May the God of endurance and encouragement grant you to live in such harmony with one another, in accord with Christ Jesus, that together you may with one voice glorify the God and Father of our Lord Jesus Christ. Therefore welcome one another as Christ has welcomed you, for the glory of God.
For I tell you that Christ became a servant to the circumcised to show God’s truthfulness, in order to confirm the promises given to the patriarchs, and in order that the Gentiles might glorify God for his mercy. As it is written,
“Therefore I will praise you among the Gentiles,
and sing to Your name.”
And again it is said,
“Rejoice, O Gentiles, with His people.”
“Praise the Lord, all you Gentiles,
and let all the peoples extol Him.”
And again Isaiah says,
“The root of Jesse will come,
even He who arises to rule the Gentiles;
in Him will the Gentiles hope.” (Romans 15:5-12)

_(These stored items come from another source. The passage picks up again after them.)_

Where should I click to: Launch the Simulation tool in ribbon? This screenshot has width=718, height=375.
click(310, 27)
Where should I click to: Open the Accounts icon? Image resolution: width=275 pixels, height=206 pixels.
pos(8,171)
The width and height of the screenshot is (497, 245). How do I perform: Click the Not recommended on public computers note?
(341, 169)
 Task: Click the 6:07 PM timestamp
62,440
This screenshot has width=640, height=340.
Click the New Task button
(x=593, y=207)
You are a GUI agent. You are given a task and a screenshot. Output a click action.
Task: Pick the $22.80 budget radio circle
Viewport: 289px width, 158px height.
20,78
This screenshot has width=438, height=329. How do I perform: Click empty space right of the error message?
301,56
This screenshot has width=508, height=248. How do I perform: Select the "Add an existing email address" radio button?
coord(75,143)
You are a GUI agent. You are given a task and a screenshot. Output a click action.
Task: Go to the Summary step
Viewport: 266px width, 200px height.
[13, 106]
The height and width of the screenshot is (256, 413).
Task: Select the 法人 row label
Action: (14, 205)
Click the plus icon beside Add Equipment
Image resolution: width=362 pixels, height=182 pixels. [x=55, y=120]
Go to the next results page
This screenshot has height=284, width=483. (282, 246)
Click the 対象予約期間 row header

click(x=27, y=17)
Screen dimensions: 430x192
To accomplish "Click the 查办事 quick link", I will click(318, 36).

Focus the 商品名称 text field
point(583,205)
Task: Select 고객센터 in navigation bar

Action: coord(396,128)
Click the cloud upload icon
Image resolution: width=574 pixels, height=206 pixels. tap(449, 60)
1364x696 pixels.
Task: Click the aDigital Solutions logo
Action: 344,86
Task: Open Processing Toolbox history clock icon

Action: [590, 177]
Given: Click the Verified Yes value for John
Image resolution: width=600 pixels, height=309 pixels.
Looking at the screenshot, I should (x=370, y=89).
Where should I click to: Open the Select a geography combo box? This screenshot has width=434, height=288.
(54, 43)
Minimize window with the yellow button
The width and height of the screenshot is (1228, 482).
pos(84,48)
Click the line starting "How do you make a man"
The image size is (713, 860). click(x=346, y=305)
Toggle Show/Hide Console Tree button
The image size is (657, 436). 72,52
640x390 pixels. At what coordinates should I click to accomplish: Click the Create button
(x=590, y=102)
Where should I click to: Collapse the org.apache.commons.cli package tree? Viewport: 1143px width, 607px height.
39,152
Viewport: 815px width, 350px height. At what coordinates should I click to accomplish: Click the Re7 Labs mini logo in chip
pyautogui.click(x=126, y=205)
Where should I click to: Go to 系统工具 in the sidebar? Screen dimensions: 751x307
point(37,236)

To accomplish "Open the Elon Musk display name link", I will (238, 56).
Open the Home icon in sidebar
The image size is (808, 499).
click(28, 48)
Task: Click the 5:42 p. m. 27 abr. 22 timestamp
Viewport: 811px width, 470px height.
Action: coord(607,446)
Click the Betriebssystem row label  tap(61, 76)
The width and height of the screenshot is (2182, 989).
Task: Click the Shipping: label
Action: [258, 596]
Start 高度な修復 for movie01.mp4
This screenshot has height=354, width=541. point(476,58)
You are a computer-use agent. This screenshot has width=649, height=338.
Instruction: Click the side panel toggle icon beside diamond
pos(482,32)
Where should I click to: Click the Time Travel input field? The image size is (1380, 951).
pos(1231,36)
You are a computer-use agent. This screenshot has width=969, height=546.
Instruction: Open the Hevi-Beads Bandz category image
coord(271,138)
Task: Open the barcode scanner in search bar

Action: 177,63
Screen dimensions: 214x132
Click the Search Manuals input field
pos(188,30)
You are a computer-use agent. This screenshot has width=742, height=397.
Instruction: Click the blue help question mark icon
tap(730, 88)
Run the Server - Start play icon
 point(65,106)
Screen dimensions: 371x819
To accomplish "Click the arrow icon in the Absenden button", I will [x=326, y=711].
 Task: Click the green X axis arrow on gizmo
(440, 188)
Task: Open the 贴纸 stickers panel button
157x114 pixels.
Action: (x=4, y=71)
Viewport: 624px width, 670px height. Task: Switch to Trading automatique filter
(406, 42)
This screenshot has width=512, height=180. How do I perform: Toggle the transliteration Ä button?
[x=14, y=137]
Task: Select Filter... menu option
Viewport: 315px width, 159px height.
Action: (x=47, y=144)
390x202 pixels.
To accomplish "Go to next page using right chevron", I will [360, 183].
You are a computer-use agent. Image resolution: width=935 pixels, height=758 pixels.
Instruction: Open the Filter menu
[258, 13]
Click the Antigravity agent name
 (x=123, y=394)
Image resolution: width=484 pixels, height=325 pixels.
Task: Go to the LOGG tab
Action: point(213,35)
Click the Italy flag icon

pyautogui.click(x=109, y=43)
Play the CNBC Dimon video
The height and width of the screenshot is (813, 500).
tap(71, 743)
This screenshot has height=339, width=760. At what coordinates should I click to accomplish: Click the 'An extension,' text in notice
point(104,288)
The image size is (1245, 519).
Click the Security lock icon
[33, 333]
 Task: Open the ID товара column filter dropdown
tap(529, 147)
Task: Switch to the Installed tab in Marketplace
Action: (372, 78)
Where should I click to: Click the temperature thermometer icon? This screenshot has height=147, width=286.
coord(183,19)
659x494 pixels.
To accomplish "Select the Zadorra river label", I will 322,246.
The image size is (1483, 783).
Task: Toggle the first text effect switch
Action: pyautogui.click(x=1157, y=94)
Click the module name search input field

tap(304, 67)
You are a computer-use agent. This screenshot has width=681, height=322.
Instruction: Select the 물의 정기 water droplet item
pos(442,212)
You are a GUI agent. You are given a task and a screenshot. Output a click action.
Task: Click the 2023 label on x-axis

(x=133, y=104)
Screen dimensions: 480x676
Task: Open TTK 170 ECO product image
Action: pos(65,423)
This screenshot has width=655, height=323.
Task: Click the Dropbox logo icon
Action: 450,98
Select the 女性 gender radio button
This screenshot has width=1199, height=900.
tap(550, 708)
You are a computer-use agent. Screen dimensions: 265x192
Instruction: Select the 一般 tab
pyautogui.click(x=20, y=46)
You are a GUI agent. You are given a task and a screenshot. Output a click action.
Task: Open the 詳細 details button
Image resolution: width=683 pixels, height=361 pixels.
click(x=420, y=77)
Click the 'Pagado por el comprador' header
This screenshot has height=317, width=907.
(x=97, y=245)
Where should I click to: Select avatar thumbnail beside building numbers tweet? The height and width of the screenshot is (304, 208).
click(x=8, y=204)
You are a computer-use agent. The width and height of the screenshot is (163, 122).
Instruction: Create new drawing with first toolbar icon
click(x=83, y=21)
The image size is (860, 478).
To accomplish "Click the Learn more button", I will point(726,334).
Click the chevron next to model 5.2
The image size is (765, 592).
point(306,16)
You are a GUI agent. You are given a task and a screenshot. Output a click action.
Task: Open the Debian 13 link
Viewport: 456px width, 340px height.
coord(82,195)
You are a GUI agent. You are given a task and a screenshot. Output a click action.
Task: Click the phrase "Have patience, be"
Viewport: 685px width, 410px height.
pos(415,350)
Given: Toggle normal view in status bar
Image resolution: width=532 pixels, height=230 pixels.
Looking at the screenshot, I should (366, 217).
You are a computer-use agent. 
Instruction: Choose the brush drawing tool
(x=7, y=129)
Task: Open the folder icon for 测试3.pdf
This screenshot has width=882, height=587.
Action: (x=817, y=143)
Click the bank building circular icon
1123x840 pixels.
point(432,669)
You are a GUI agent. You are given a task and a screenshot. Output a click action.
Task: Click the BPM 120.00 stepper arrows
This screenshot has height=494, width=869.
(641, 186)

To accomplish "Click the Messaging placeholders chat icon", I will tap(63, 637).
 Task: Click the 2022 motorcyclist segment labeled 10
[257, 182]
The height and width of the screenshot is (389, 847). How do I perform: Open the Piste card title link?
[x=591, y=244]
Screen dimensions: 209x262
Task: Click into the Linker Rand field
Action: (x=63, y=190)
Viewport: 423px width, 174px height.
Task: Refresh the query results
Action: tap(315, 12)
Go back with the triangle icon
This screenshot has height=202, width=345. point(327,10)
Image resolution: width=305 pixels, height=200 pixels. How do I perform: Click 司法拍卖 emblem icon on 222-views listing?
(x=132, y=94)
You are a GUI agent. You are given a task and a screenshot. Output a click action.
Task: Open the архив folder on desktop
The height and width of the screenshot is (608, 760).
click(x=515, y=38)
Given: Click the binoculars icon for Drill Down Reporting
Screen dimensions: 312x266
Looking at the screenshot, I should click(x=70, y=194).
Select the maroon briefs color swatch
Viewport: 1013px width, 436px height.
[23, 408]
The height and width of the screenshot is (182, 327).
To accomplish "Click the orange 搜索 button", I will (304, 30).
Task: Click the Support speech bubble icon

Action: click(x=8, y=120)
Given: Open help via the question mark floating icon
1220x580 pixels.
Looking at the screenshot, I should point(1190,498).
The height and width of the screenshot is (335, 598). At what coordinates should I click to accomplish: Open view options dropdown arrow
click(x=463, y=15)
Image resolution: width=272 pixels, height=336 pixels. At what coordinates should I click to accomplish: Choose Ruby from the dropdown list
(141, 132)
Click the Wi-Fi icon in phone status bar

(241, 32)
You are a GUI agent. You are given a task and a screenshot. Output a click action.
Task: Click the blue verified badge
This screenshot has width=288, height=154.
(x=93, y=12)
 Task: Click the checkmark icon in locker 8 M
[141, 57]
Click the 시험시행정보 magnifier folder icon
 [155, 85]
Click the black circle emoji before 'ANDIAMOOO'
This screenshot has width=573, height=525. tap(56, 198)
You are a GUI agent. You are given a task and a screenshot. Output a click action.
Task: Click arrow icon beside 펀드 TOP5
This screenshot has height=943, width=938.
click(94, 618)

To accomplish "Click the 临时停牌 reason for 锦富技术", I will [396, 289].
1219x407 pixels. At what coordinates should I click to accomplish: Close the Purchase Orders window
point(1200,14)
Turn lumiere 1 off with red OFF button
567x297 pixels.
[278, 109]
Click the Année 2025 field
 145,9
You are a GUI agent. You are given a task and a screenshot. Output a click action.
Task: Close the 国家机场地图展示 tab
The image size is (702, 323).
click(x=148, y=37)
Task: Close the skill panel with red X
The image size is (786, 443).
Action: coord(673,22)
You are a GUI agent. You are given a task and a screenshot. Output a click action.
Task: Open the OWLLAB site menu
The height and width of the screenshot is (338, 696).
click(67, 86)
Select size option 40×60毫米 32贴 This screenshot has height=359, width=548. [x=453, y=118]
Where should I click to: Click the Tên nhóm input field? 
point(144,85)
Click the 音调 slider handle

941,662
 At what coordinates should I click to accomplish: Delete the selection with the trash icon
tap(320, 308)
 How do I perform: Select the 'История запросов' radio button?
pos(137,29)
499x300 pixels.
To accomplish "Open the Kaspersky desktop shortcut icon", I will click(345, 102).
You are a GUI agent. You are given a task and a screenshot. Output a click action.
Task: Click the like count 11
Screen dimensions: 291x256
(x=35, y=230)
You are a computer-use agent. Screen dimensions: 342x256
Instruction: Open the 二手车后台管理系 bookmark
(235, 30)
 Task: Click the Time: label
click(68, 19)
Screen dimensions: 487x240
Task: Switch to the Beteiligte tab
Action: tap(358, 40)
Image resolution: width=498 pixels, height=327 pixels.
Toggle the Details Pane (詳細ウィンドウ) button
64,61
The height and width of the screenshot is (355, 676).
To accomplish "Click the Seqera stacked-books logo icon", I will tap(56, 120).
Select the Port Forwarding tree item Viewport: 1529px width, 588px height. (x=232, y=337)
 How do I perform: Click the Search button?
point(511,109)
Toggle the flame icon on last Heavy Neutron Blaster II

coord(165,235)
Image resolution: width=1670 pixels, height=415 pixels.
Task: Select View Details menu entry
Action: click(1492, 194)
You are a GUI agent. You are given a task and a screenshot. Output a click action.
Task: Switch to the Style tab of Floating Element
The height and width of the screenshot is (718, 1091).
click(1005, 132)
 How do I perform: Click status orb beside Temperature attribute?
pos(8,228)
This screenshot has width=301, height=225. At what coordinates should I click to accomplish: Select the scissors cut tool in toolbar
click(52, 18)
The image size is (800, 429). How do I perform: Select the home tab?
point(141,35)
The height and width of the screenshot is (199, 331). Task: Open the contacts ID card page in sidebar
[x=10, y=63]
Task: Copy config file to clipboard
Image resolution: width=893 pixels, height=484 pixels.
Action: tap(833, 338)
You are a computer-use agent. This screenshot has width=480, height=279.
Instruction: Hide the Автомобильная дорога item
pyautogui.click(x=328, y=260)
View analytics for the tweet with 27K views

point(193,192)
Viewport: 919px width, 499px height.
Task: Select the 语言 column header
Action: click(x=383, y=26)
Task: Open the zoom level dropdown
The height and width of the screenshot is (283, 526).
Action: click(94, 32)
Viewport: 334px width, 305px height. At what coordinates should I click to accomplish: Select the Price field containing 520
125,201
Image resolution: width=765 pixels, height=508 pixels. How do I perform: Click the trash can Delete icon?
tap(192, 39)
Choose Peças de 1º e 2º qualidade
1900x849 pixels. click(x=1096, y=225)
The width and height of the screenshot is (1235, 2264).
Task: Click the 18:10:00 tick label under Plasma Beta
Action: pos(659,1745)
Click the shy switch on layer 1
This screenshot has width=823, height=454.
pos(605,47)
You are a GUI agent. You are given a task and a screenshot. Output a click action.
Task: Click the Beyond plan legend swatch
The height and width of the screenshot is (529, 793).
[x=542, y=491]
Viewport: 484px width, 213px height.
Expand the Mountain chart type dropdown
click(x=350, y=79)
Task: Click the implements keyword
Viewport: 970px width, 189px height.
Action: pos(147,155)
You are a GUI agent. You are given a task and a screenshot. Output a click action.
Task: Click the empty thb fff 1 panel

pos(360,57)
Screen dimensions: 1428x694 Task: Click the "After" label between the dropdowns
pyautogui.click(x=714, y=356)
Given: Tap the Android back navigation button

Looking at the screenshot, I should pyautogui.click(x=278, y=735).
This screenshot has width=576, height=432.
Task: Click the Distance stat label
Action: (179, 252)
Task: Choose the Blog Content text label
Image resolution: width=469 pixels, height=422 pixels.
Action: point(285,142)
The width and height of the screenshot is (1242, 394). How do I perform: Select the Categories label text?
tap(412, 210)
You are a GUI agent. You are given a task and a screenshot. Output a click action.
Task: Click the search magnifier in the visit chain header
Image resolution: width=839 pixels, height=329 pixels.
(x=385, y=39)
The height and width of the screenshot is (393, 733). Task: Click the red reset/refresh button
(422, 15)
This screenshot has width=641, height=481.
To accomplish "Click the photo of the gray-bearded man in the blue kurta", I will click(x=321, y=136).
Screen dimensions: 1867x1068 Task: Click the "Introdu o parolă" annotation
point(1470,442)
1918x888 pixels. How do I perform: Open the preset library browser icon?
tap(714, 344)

The theological point is the bringing of the Gentiles under God’s mercy, so they can share together with Jews in the hope that is in Christ, as the final quote in the catena declares, “The root of Jesse shall come, and He who rises to rule the Gentiles. In Him the Gentiles shall hope”(Rom. 15:12; cf. Is. 11:10). But the choice of Paul to use worship texts is more than a matter of finding useful texts regarding the Gentiles. It places the proper outworking of the passage in the actual united worship of the Roman believers.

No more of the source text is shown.